Fascin is a 55 kDa, actin-binding protein that regulates the rearrangement of cytoskeletal elements, and interactions between the cytoskeleton and the cell membrane [9]. Among leukocytes, Fascin expression has been demonstrated only in mature DCs [15]. Our study also found that the major Fascin+ cells were dendritic cells in sciatic nerves, which has also been reported by Hobbenaghi et al.[19]. Moreover, the expression of Fascin in DCs might be associated with dendrite formation for it has been proved necessary for the formation of the dendritic processes of maturing Langerhans cells [20]. Thus, Fascin is suggested to have a role in the T and DCs interaction [17] and the initiation of consequent adaptive immune response.

We observed an accumulation of Fascin inflammatory cells in sciatic nerves of EAN rats. The up-regulation of Fascin has been reported in several other autoimmune diseases, like Multiple Sclerosis [21], systemic lupus erythematous (SLE) [22] and autoimmune cerebellar ataxia [23]. Particularly in EAE, the analog of EAN in the CNS, a robust expression of Fascin was observed, and the expression was also associated with the time course of EAE [24]. In our study, upregulation of Fascin was observed before the onset of EAN and reached the maximal level shortly before the peak of neurological severity. The correlation indicates a Fascin involvement of adaptive immunity in the effector phase of EAN.

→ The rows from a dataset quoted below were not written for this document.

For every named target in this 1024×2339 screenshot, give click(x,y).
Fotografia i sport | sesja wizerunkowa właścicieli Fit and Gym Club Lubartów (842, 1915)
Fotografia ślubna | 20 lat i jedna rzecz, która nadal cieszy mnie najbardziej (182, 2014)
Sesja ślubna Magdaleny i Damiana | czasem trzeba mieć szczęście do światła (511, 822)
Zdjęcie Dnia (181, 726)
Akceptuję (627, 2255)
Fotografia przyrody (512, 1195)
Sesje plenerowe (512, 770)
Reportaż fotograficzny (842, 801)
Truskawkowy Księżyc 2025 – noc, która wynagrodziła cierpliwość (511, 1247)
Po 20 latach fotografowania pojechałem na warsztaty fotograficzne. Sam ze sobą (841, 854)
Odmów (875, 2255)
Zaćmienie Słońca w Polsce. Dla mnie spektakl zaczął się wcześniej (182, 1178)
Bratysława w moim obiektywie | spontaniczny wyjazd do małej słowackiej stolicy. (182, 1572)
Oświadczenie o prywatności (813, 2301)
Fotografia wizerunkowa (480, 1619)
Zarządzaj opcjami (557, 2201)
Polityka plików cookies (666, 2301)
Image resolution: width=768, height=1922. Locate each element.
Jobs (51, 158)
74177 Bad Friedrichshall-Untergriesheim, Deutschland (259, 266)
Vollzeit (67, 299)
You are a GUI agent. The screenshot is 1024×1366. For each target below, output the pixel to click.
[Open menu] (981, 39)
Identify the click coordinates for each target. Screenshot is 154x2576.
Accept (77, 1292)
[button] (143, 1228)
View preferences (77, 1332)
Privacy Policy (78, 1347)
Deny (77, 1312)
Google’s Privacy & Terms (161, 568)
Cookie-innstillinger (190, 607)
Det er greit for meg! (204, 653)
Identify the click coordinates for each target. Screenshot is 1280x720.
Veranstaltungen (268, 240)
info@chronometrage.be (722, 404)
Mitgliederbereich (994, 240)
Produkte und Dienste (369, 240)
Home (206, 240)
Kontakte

In DCs, the actin cytoskeleton is essential for the formation of its characteristic dendrite, as well as an immunological synapse [25]. It has been previously reported as an active role of formation of the immunological synapse in mature DCs [7]. DCs reorganize their actin cytoskeleton and show polarized exocytosis of cytokines towards bound T cells. Disruption of the actin cytoskeleton in DCs severely diminishes T cell activation [7]. Since T cells are key players in the development of EAN, the correlative Fascin accumulation in DCs might offer interests in further comprehension of the mechanism of EAN and relative autoimmune diseases.

Conclusions

In summary, here we observed a significant upregulation of Fascin in EAN sciatic nerves and that is correlated with disease severity. Our results suggest that Fascin based immuno-modulation may play an important pathological role in the EAN and warrants further investigation.

Competing interests

The authors declare that they have no competing interests.

Authors’ contribution

ZRZ pervised the conduction of the whole project, and designed ZCY contributed to the establishment of EAN model in rats, performed the experiments and drafted the manuscript; JS and XFY analysed data and did part of the animal study, sample collection and measurement; ZYZ performed the double staining experiments in German; BWL and JX contributed to revise the manuscript; HJS offered great advises during the whole process of this project; All authors read and approved the final manuscript.

Acknowledgement

This investigation was supported by National Nature Science Foundation of China, No: 31170851 and the SRF for ROCS, SEM.